Our problem today is that we’re trying to find our identity in everything outside of God. We’re trying to find identity in ourselves apart from God. We’re trying to find identity in our desires and our security in our titles, how much money we make, and how many followers we have. But if those things do not make us, they have no right to tell us who we are. They describe us, but they do not identify us.
A simple description of you can change. As the popular 90s R&B philosophers TLC once articulated:
You can buy your hair if it won't grow
You can fix your nose if he says so
You can buy all the make-up that MAC can make
You can change just anything about yourself if you want, but the essence of who you are is your identity.
2. Overcome Comparison
When it comes to embracing our identity in Christ, we have to overcome comparison. The fact of the matter is God made us all different for a reason. That’s what He wanted to do. It was not some accident. It was the plan. God finds beauty in diversity, and yet we reject this as we constantly try to, conform as the Bible tells us to the pattern of this world and be like everyone else. That’s an act of the flesh to conform to the world and to just go with the flow of the world. Instead, we’re supposed to be transformed by God, and God has made us all different. So when we see our sister thriving and she’s doing good, just because she’s operating in a different capacity or way than we are does not mean that we’re doing bad. Different is not bad, or worse or better. Different is just different. When God made creation in all of its variety, He said it was good. So we can’t try to be like everyone else to truly embrace who we are in Christ.
3. See Yourself Through God’s Eyes
Finally, if we want to be able to embrace our identity in Christ, we have to align our thoughts with the thoughts of God. God sees the potential in us before we see it in ourselves and oftentimes, He will call us into rooms and give us opportunities that we feel like we can’t do; we feel like we’re too weak. We feel like we’re inadequate and maybe God made a mistake. We have to trust what God sees in us even when we can’t see it in ourselves. He’s not looking for perfection. He sees your potential.

• **INFORMATION SUPPLIED**
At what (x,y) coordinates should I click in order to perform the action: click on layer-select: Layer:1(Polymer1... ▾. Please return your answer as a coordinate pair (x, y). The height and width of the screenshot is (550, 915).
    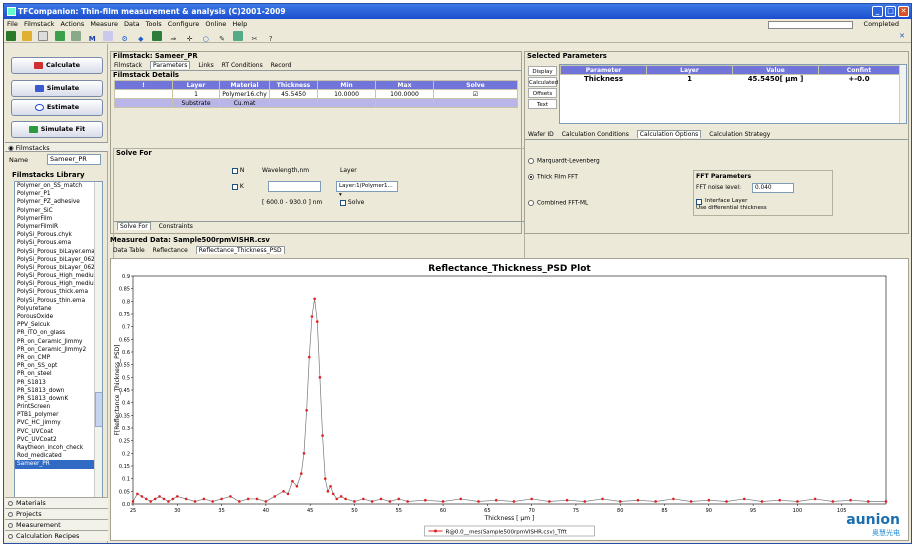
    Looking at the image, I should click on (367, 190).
---
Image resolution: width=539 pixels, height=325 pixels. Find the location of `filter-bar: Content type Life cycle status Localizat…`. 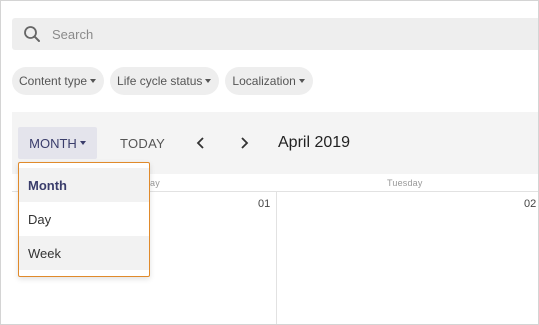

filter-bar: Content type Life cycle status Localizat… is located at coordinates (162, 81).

• **WORK TO BE COMPLETED**
Write the next part of the passage on finding identity in Christ, picking up after its last sentence.

• **FINAL ANSWER**
It’s time that we start trusting God's call on our lives more than the weakness that we see in ourselves. He’s going to call you to do something you’ve never done before or go somewhere you’ve never gone before, and if we’re looking to our past to identify if we’re qualified, we won’t find it.
I think about Peter who Jesus called “Rock” and said Peter would be the rock, the foundation of His church. He was a fisherman and he would betray Jesus, but Jesus saw something that Peter didn’t see, yet. He sees something in you that you can’t see yet either, and this is why we have to operate in faith when it comes to embracing our identity in Christ.
God sees the future and He knows who you have the capacity of becoming in that future so when it comes to embracing our identity in Christ, we have to have faith in what we can’t always see, but what God still sees in us.
There's such an attack on our identity in this day and age because as believers in Christ, and as those made in the image of God, as those called children, beloved friends of God, our very identity reflects back to the greatness of God. Embracing your identity in Christ isn't just about increasing your self-esteem or feeling good about yourself. It's an intrinsic Evangelistic tool that God has placed inside of us to show His light to a dark world. If you don't know who you are in Christ and you go around acting like someone who you were not created to be, then the world misses out on seeing Christ through you. If we want to find that identity, we don't find it in the world and we don't find it in ourselves; we find it in Christ and the sacrifice that He made for us that showed to the world God loves us not because we're worthy, but because He considered us worth it.
So don't allow anyone to convince you you’re anyone other than who God says you are, but that takes being able to hear and connect with God. So I want to invite you to watch this video to learn 3 powerful ways to hear God more clearly.
For more encouragement, download my free Bible Study called “Worry-Free” to learn the 3 lies feeding your worry and the truth to set you free at belovedwomen.org. Thanks for watching, and until next time, be beautiful, be blessed, and beloved.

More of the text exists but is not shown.